GIVEN DATA: Begin
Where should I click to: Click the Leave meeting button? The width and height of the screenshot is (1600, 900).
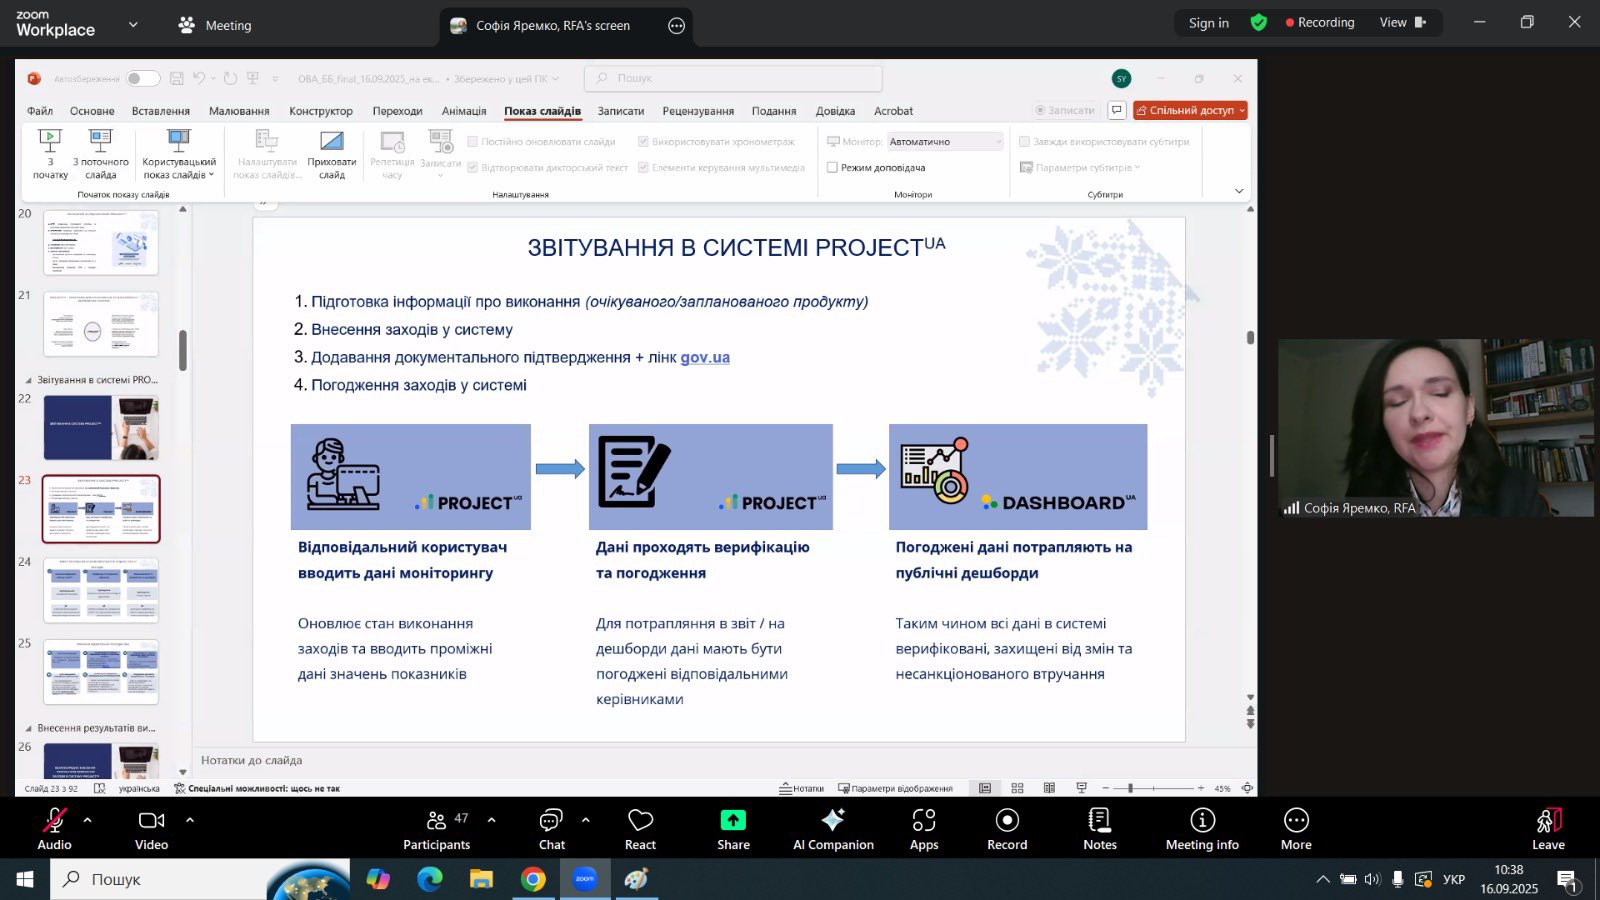pos(1548,828)
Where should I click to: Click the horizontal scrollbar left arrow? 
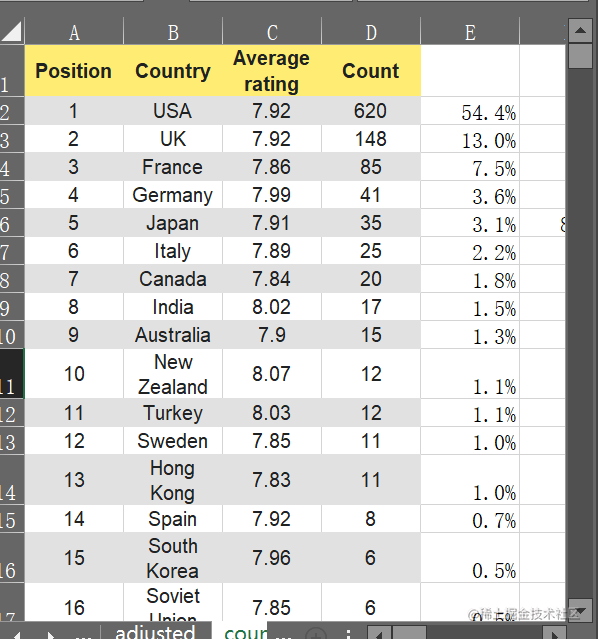(x=379, y=633)
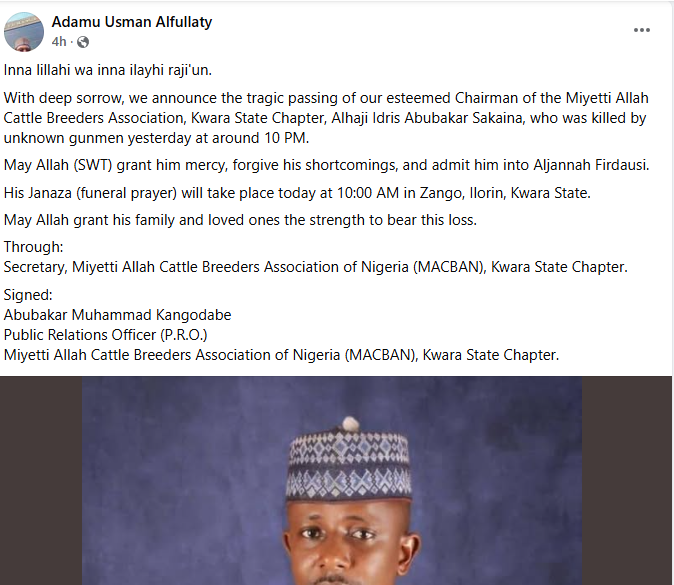Viewport: 674px width, 585px height.
Task: Click the 'May Allah (SWT) grant him mercy' sentence
Action: tap(326, 165)
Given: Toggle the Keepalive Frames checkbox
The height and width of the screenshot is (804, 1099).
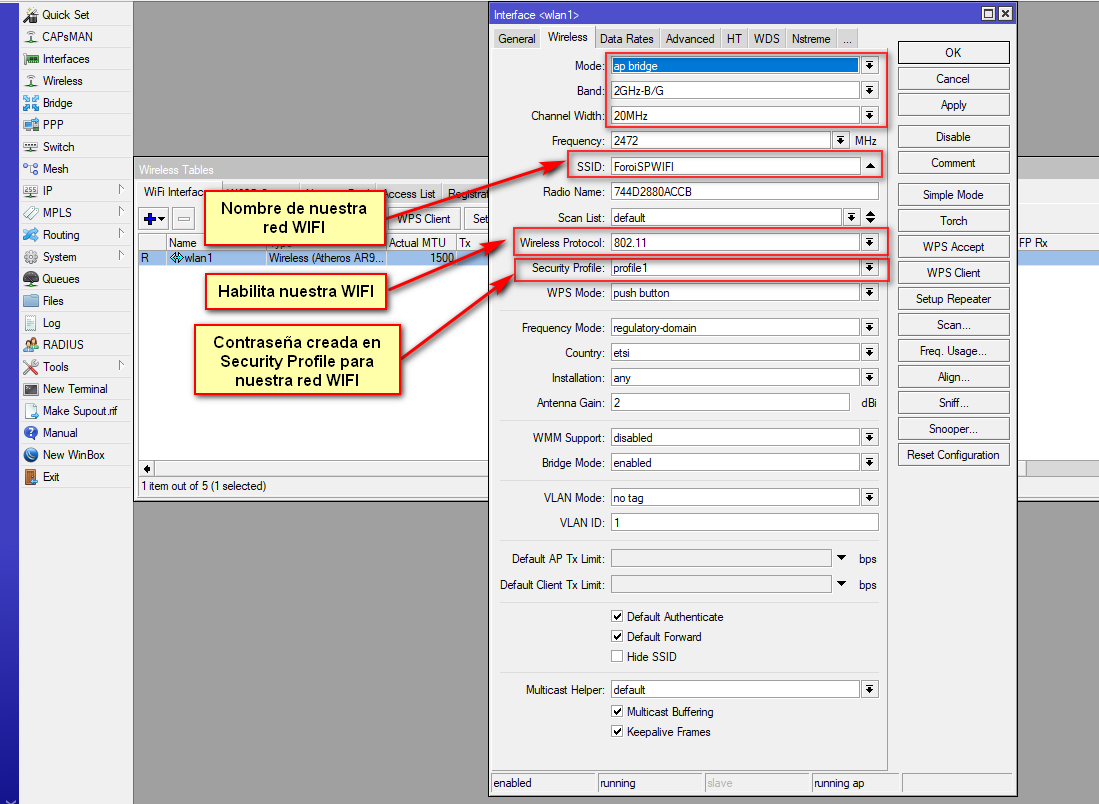Looking at the screenshot, I should pos(617,732).
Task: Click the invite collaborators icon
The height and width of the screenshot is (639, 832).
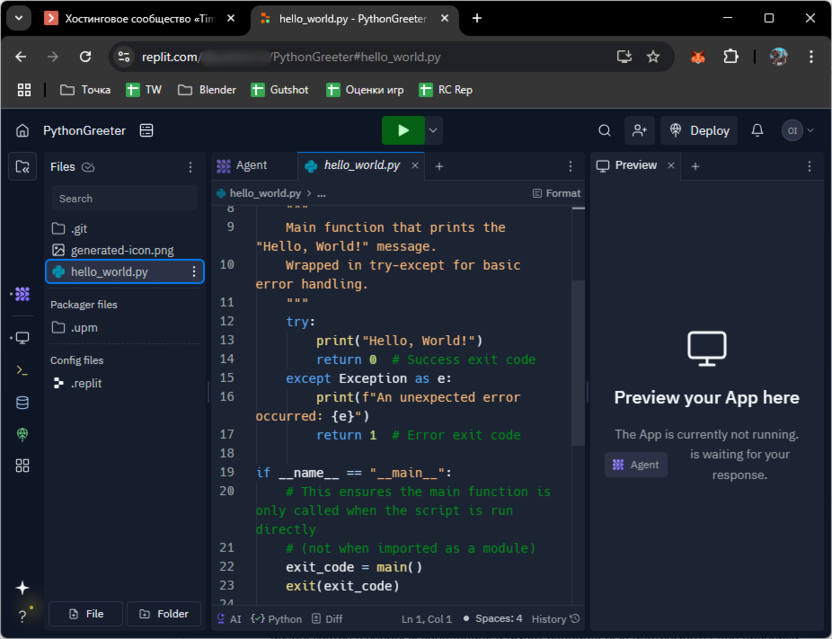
GIVEN DATA: End
WORK TO COMPLETE —
Output nothing except an exact copy of the records above, with the images left out.

WORKED SOLUTION —
Where should I click to: Click the Leave meeting button? The width and height of the screenshot is (1600, 900).
pos(1548,828)
Where should I click to: Click the horizontal scrollbar left arrow? 
(x=379, y=633)
Viewport: 674px width, 585px height.
Task: Click the 'May Allah (SWT) grant him mercy' sentence
Action: tap(326, 165)
Given: Toggle the Keepalive Frames checkbox
The height and width of the screenshot is (804, 1099).
Looking at the screenshot, I should pos(617,732).
Task: Click the invite collaborators icon
The height and width of the screenshot is (639, 832).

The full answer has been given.